Children follow good hygiene practices as they wash their hands and sit down at the table to chat with their friends w...hile having their snack. They are then quick to get involved in the broad range of activities staff provide for them. For example, children work together and share ideas as they build their own dens or towers using bricks.

They problem solve as they add furniture to extend their den. Children are confident to approach staff to ask for things they enjoy when they have finished what they are doing, which staff happily respond to. Children maintain high levels of concentration as they use scissors to cut their own thread and carefully thread beads onto the thread to make their own jewellery.

What does the early years setting do well and what does it need to do better?

The provider has made significant improvements since the last inspection to address the actions raised. They use self-evaluation well to identify ongoing areas for improvement and continually raise the quality of provision. Staff, including managers, have accessed a broad range of training, which has helped them to build on their skills to meet the needs of children who attend.

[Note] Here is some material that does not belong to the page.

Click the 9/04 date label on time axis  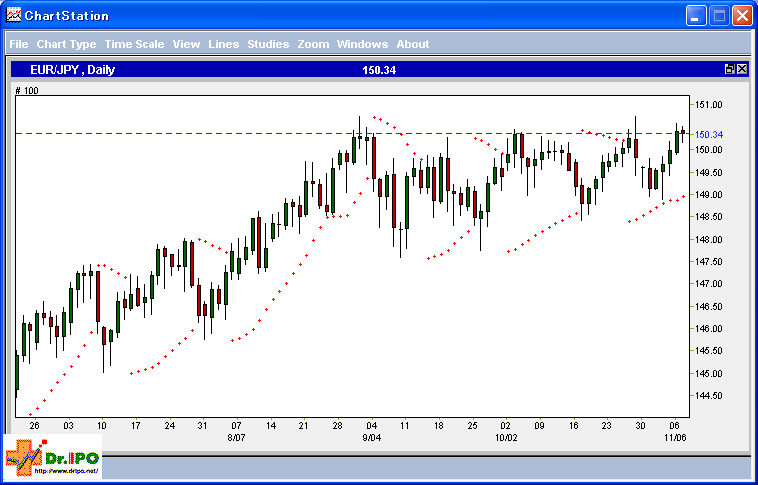[370, 437]
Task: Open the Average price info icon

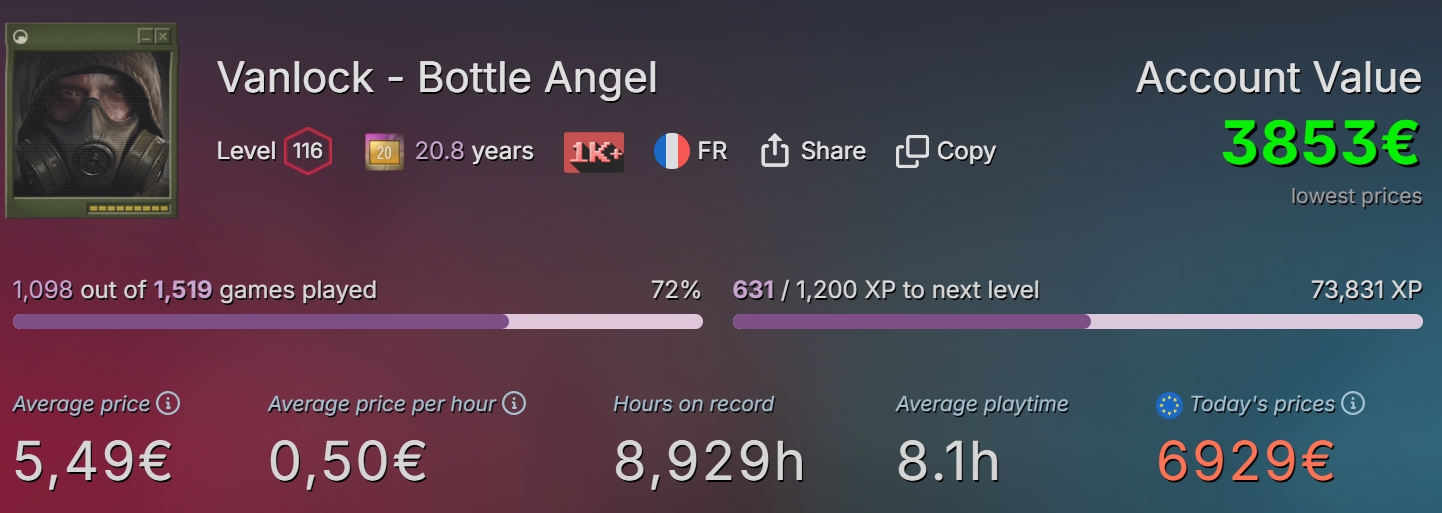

Staff spend time supporting new children to settle in. They show them where facilities are and help them to participate in routines, such as lining up to get their snack and finding somewhere to sit. Staff are observing children to find out about their interests so that they can use this information to plan further activities for them.

There is a named coordinator to support children with special educational needs and/or disabilities. They have completed comprehensive training to understand how to meet children's individual needs. The named coordinator knows how to access additional support for children who may need it so that they feel included and reach their potential in the club.

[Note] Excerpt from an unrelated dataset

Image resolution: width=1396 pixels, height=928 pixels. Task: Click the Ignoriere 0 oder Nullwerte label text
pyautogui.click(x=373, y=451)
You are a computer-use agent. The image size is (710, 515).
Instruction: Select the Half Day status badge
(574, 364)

Children's health is well supported. They have plenty of opportunities to practise their physical skills as they play ball games in the large hall. Children enjoy choosing from a varied range of healthy and nutritious snacks, such as apple, strawberry, banana and popcorn.

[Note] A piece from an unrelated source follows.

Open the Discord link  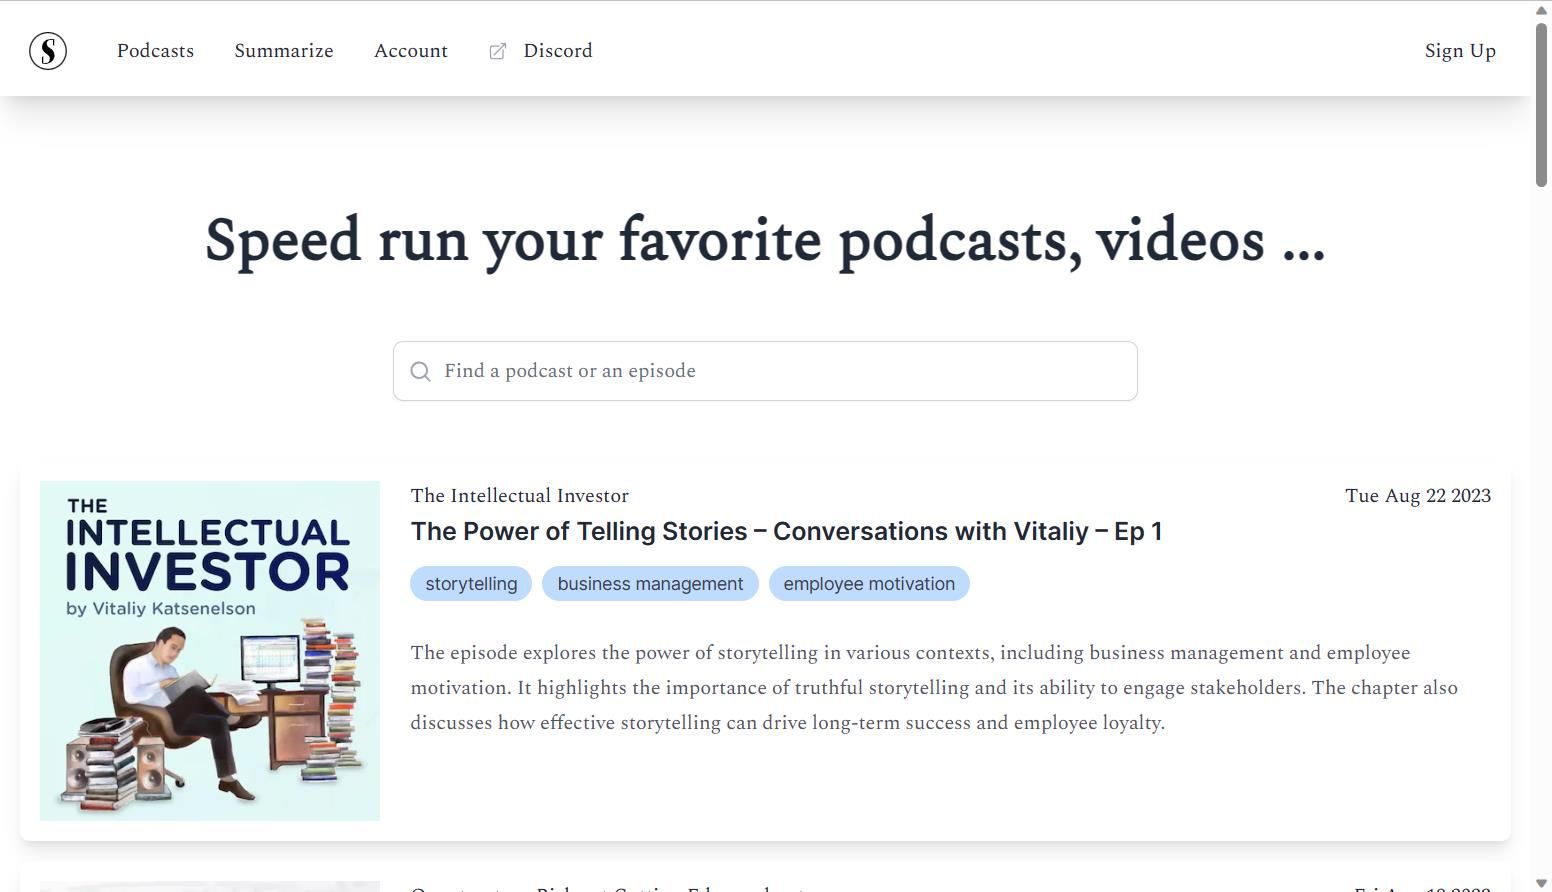558,51

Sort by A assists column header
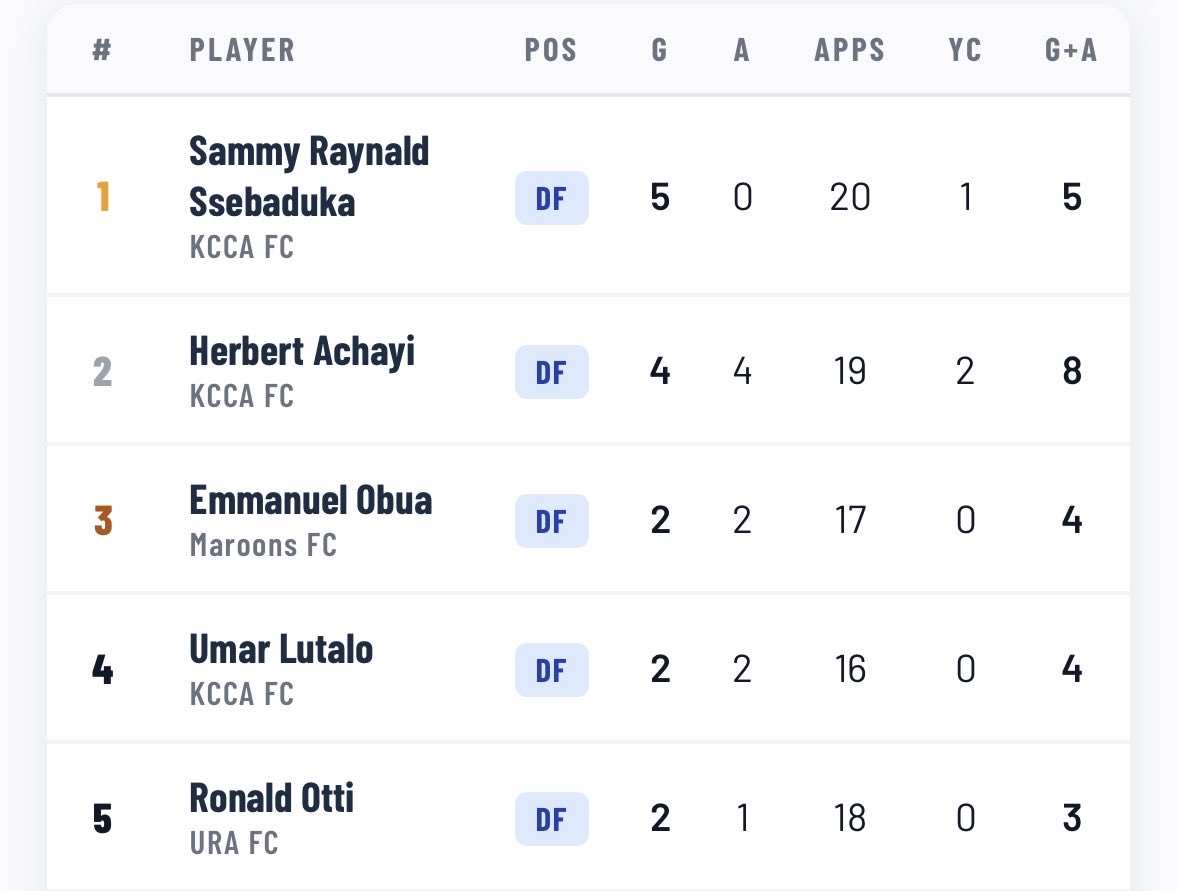click(x=742, y=50)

Children are encouraged to express their imaginations. They practise their dressing skills, putting on costumes and pretending to be different characters.Children immerse themselves as they use dolls and figures to act out narratives that they are familiar with.

Parents speak highly of the club. They say that their children love attending and particularly appreciate the range of craft activities available, which capture their interests. Parents comment that staff are always friendly, helpful and approachable and are flexible in meeting their needs.

Children behave extremely well in the club. They build respectful relationships with staff and each other. Children treat resources with respect and know to tidy up when they have finished playing with something.

Staff use effective strategies to help children to understand their expectations for their behaviour.Staff receive a thorough induction programme when they start employment. They are provided with training on all aspects of their role, which helps them to understand and fulfil their role and responsibilities.

The manager provides regular opportunities for supervision with staff so that they can discuss their performance and any concerns they may have. This helps to promote the interests of all children.The provider ensures that all required documentation is maintained accurately.

New systems have been implemented for recording children's hours of attendance. Confidential information and records are held securely to protect children's privacy. The provider has ensured that there is always somebody present and available who holds a current paediatric first-aid certificate to respond in the event of an emergency.


The arrangements for safeguarding are effective.Staff and managers undertake regular training to keep their knowledge of safeguarding issues up to date. They have a secure understanding of signs which could indicate a child is at risk of abuse or harm.

Staff and managers know the procedures to follow to report any child protection concerns they may have, including what to do if an allegation is made against a member of staff. Managers implement rigorous recruitment procedures to help check the suitability of staff before they start work. Staff are deployed effectively to supervise children at all times and ensure their safety.